Ever since Rahul Gandhi visited the campus on 19 January, Congress leaders have been actively associated with the stir. Congress’ leader in the Lok Sabha, Mallikarjun Kharge called on the agitating students and pledged to fight the issue in the Budget session of Parliament. He threatened to disrupt the session on this issue.

At the behest of Congress leaders from Delhi, Telangana Congress Committee (TPCC) president, Uttam Kumar Reddy, and working president M. Bhatti Vikramarka, called on Rohith’s mother Radhika on 25 January and handed her an amount of Rs 5 lakh on behalf of the party. TPCC leaders told the students not to stop the agitation until their demands were met fully.

Although no student group is willing to talk about the insistence from the Congress that the stir be continued for one more month to put pressure on the BJP in Parliament, some of them who spoke to this newspaper admitted that some of Rahul Gandhi’s aides were in touch with them to monitor the situation on campus. “Raju sir (Congress’ Scheduled Castes cell convener) is guiding us,” said a student leader on the condition of anonymity.

Other students’ unions affiliated to the Left parties, like SFI and AISF, and Dalit and Muslim outfits too are of the view that the present agitation should not be allowed to die down so soon, as it had given them an opportunity to launch a nationwide protest against the BJP. Small delegations of students from the left-leaning Jawaharlal Nehru University in New Delhi and other universities from Tamil Nadu and Maharashtra are camping here.  

However, a majority of the general category students, who are not affiliated to any political party or students unions, want the early resumption of classes and academic activity. Around 4,000 of the 5,200 students of UoH belong to science streams and these students want normalcy on campus.

The entire administrative and academic activity in UoH has come to a standstill since the tragic death of Rohith on 17 January night, and the main grounds of the university have become a hub of protests by different social groups from all over the country. Classes have been cancelled, laboratories and libraries shut and the administration block has been locked.

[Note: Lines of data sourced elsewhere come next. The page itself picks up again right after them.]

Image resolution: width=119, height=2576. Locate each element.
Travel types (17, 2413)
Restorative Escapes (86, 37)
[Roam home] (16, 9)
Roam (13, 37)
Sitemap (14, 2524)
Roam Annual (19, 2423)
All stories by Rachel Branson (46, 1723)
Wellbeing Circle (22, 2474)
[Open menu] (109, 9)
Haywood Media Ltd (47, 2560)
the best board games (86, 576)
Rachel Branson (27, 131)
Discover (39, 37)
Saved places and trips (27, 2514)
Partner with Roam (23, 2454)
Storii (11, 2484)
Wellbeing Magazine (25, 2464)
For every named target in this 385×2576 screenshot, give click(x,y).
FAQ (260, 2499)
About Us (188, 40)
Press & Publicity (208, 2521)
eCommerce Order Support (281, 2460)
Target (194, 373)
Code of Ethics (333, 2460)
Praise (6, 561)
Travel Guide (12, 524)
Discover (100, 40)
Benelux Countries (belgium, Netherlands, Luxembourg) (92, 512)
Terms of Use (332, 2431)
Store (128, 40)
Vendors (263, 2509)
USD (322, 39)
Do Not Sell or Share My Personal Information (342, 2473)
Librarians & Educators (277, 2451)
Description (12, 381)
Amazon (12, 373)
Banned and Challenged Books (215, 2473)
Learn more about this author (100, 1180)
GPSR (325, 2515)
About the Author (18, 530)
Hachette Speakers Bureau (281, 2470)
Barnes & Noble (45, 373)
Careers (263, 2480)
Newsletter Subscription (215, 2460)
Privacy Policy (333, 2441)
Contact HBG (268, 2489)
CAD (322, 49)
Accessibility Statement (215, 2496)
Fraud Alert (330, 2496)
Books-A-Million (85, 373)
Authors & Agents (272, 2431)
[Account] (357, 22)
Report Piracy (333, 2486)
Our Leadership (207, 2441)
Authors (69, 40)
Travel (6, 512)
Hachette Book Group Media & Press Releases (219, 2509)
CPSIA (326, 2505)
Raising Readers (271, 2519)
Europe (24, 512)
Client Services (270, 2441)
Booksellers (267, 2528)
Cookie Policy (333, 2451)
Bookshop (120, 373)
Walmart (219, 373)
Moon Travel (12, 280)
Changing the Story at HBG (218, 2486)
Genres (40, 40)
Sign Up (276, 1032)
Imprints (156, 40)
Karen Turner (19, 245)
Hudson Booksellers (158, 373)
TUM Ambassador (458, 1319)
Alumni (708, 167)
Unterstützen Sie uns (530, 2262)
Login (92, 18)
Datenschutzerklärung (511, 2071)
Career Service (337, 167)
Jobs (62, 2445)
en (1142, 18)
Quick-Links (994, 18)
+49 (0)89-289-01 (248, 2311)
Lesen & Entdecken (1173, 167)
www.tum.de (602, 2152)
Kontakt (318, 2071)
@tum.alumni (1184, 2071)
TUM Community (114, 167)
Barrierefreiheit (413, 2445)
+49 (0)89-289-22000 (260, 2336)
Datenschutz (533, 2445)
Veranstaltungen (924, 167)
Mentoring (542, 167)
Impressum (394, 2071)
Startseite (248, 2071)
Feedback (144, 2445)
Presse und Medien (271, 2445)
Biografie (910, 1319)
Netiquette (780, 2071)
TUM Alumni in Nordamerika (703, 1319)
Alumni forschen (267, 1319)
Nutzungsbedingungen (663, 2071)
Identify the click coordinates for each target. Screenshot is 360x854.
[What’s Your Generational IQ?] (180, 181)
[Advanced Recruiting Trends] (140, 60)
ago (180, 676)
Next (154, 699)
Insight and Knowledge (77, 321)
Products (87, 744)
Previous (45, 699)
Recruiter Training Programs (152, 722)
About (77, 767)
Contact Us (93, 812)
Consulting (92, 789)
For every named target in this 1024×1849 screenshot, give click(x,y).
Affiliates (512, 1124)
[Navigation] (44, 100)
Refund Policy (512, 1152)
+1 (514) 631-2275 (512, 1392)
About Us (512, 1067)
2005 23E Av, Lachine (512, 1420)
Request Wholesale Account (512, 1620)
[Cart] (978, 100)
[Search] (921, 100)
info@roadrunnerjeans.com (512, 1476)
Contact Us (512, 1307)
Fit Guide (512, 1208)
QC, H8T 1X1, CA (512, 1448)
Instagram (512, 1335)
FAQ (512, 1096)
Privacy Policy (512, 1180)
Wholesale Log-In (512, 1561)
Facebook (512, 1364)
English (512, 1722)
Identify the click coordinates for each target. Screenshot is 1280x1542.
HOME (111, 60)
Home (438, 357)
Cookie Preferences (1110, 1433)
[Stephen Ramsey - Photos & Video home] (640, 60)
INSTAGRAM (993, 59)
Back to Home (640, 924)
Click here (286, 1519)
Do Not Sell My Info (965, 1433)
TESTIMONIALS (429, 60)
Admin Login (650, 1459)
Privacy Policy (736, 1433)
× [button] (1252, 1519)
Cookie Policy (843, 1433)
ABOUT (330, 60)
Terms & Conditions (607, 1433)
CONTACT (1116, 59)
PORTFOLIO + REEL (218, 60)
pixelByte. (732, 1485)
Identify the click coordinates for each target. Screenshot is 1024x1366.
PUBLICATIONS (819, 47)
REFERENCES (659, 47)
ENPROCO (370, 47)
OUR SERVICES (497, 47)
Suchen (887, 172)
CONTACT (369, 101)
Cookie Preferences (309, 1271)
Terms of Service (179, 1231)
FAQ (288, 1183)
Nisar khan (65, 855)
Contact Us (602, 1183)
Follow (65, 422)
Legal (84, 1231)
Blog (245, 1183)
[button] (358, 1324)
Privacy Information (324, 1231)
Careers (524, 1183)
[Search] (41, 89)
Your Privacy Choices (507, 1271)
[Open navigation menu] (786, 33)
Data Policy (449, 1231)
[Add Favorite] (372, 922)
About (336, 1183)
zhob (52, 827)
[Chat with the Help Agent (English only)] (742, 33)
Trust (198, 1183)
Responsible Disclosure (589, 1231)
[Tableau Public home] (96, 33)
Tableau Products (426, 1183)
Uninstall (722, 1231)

These general category students made an appeal to the agitating Joint Action Committee (JAC) for Social Justice on Thursday that classes should be allowed to run and library and laboratories should be opened so that they can complete their semester work on time, by March end. As many as 300 students signed this appeal. These students say that almost all the major demands made by the other students have been met.

In fact, the measures taken have pacified a section of Dalit students too. But the hardliners are not ready to call off the stir, saying that their demands have been met only partially. “We have asked for a Rs 50 lakh compensation, while they gave just 25% of it. We demand the sacking of the VC in charge too as he was a member of the panel that punished Rohith,” JAC member Dr S. Sujatha told The Sunday Guardian.

The hardliners, in consultation with other unions from JNU and Delhi University, are planning to sustain the stir until the Budget session of Parliament. They are planning to lead a delegation to President Pranab Mukherjee in the first week of February and do a sit-in and relay hunger strike in Delhi in the second week of February. They are planning a Dalit MPs’ meet on the issue in Delhi before the Budget session.

The students are also divided on appearing before the retired Allahabad High Court judge Ashok Kumar Roopanwal, who has been appointed as a one-man commission by the MHRD to probe the death of Rohith. “We are not yet decided on appearing before the commission. We will take a stand soon,” JAC leader Prasad Rao told this newspaper.